CHALLENGES -
1. In the piece on grief, which stage is assigned to the period from mid March to now?
2. Extend the piece on grief past its final sentence, keeping its voice and format.

Grieving Insight and Help:
I am spending this time to write this because if it helps even one person- it is worth it.
I am going to share an insight that a sunSET is also a sunRISE.
If you have never experienced GRIEF before – what you are feeling is more than likely one of the stages of GRIEF.
I have lived the process many, many, many times. Personally and professionally. Two of my biggest GRIEVING moments were the loss of my sense of ‘Self’, more than once. The other is my child. The list of losses and subsequent grief goes on…
I am spending the time to write this because I am aware of Grief and know firsthand the pain you are feeling. I am not an instructor telling you how you are feeling. I am sharing your feelings by having lived and now living through the same.
For your awareness.
Here is some insight and please, honor yourself during this time:
Think about your past feelings-
February/early March – DENIAL
(Denied what was happening, what could happen, doesn’t apply to me…)
Mid March/Now – ANGER (Which is Fear at the root for safety threatened-physically or your safety of livelihood- the feeling of Powerlessness- your Identity of yourself has been cracked open.)
Many are headed for the next 3 Stages:
DEPRESSION – not knowing which way to go. Frozen. The ground gave out beneath them. Lack of energy. Fatigue. Mind zapped and feelings of hopelessness.
BARGAINING – internal struggle with coming to terms with a trauma or loss. Actual or perceived.
Heart and mind(ego) battle. Grasping for a solution to get their life back to what they knew.

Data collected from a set
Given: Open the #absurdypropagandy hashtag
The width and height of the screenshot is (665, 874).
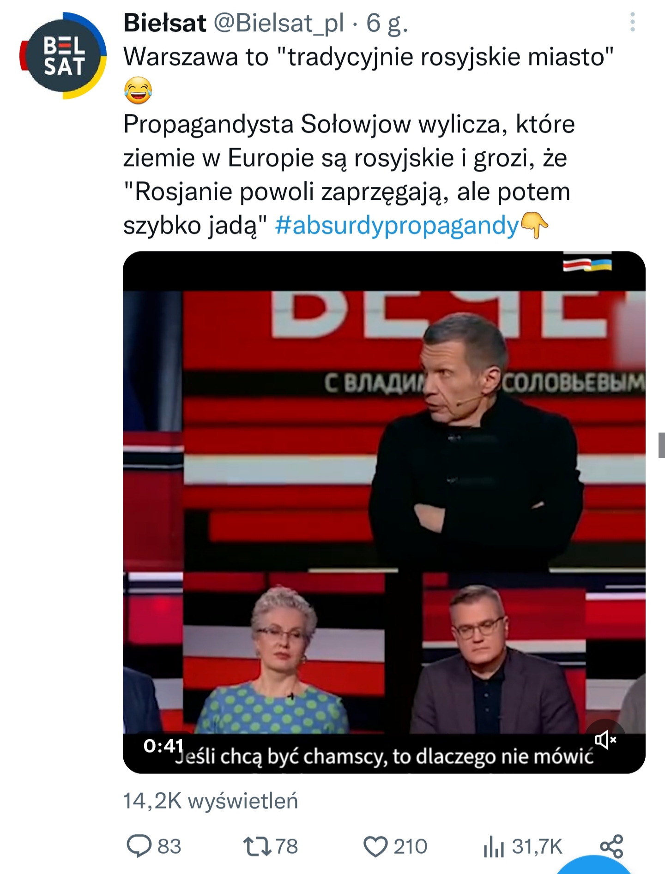Looking at the screenshot, I should click(397, 226).
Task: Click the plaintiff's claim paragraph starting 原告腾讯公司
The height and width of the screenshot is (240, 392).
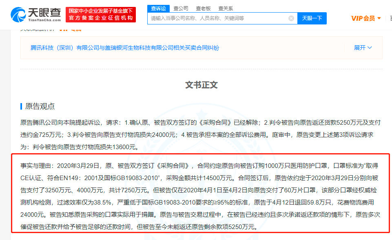Action: click(200, 134)

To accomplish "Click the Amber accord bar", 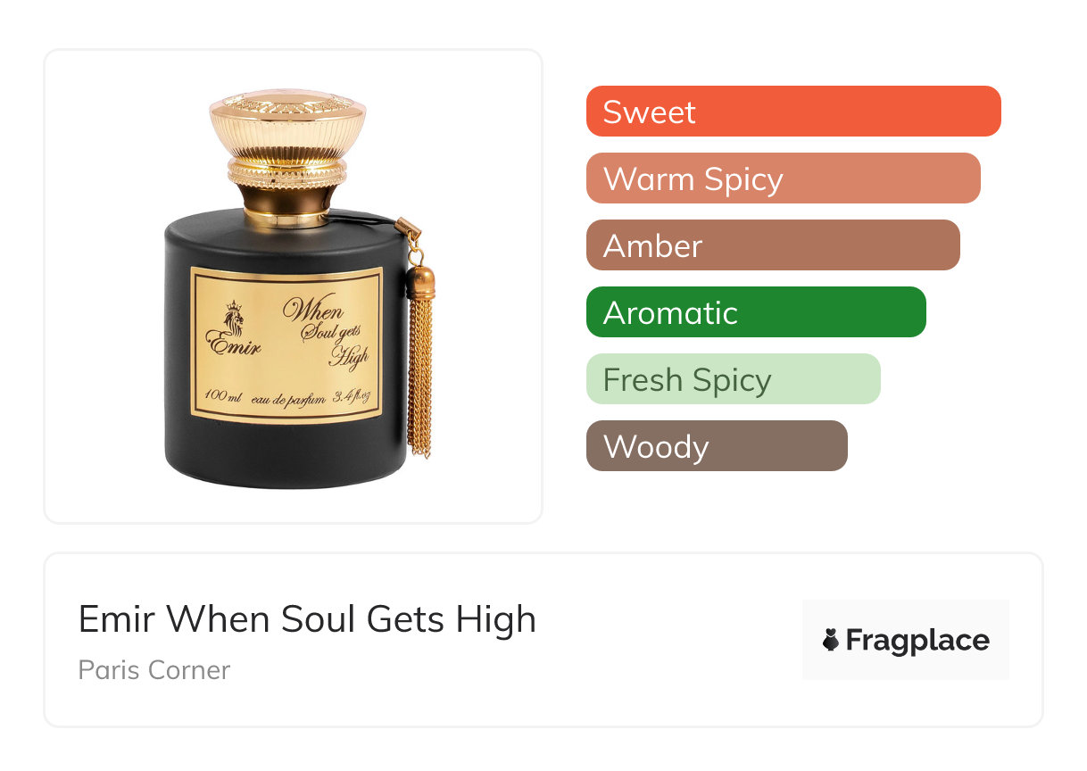I will point(773,245).
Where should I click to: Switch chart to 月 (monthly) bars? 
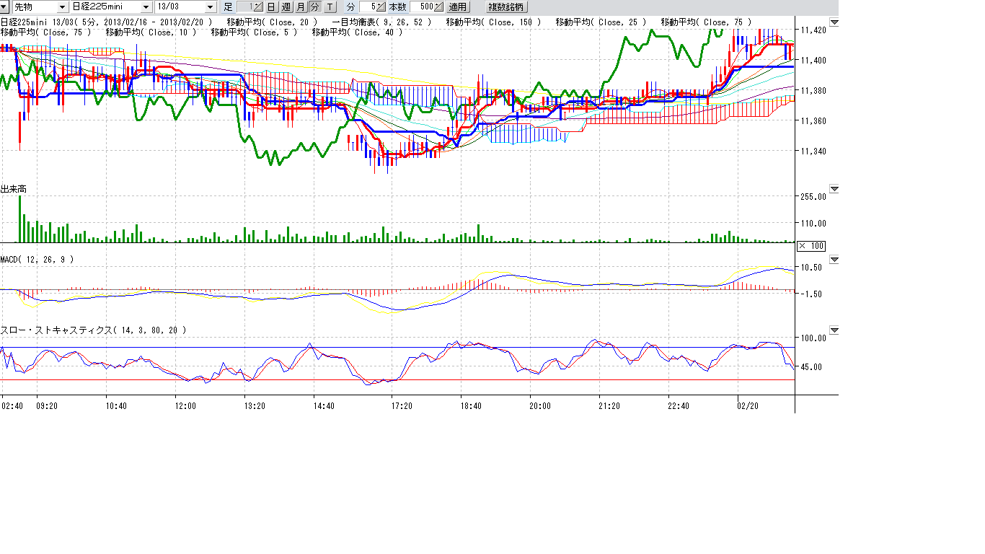tap(300, 7)
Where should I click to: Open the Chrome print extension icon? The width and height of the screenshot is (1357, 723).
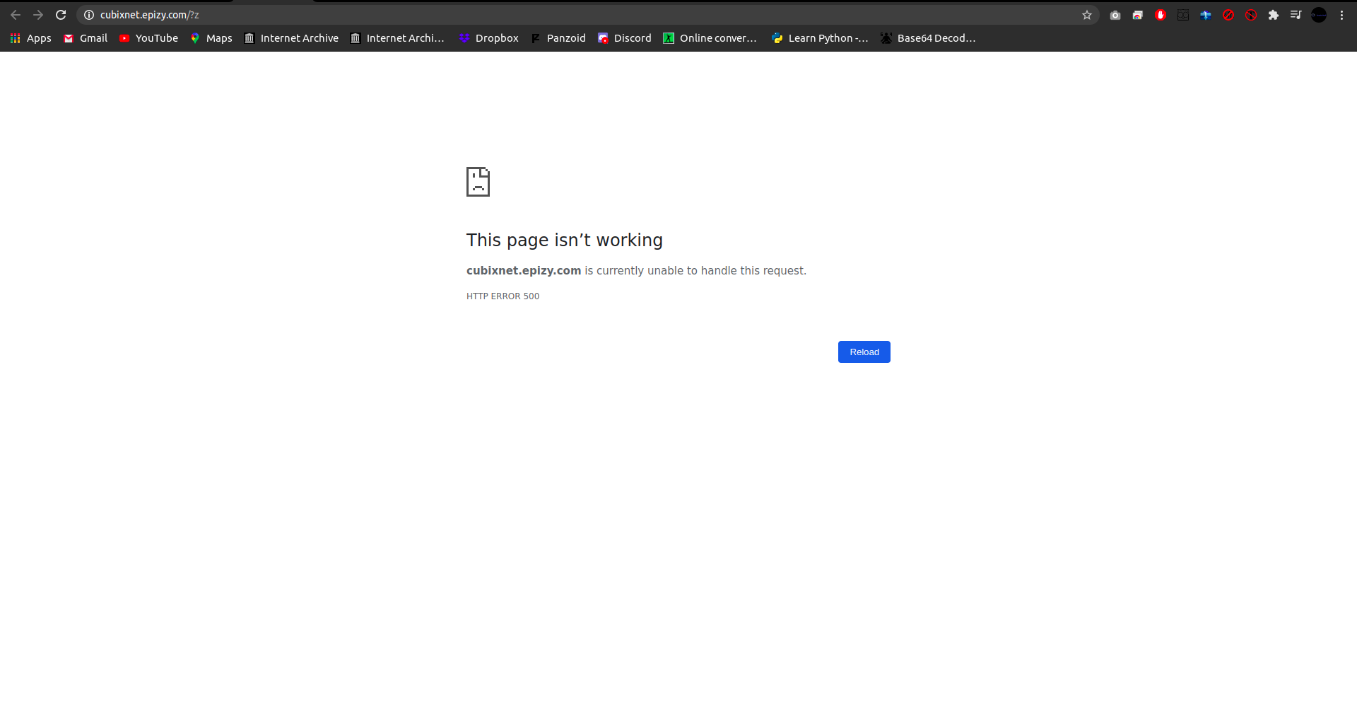coord(1138,14)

ANSWERS IN ORDER -
1. Anger.

2.
ACCEPTANCE – surrendering to the Truth of a loss, in whatever form. Letting go of what you knew, had, or loved. Or, didn’t even know how much you appreciated it until it or they were gone. Loss of how you envisioned or thought your life would be.
In order to rise again in your life – not suppressing your feelings is crucial to your healing the wounds you are feeling. In whatever stage.
In order to build any ‘new’ normal of one’s life from a strong foundation- having compassion for
Yourself and your feelings are vital.
Your foundation has been weakened- burying your feelings will weaken it, even more, when it’s time to move forward into the perceived unknown.
These feelings don’t mean you are weak. They mean you are strong.
Because you are feeling feelings that tell you how much you care about your life, your family, your child, and perhaps for all the people in the world.
Some feelings make you vulnerable such as these however, it is vulnerability where true strength resides. Read that line again.
To be transparent – and know the greater the grief- the greater the love and appreciation is for what was ‘lost’
– that you may not have realized your own gratitude.
During this time of Grief- which is a collective worldwide feeling – many trying to push away to gain a sense of control.
Know that you can rise from this – when you allow Yourself to go through the pain, not around it, or bury it deep within.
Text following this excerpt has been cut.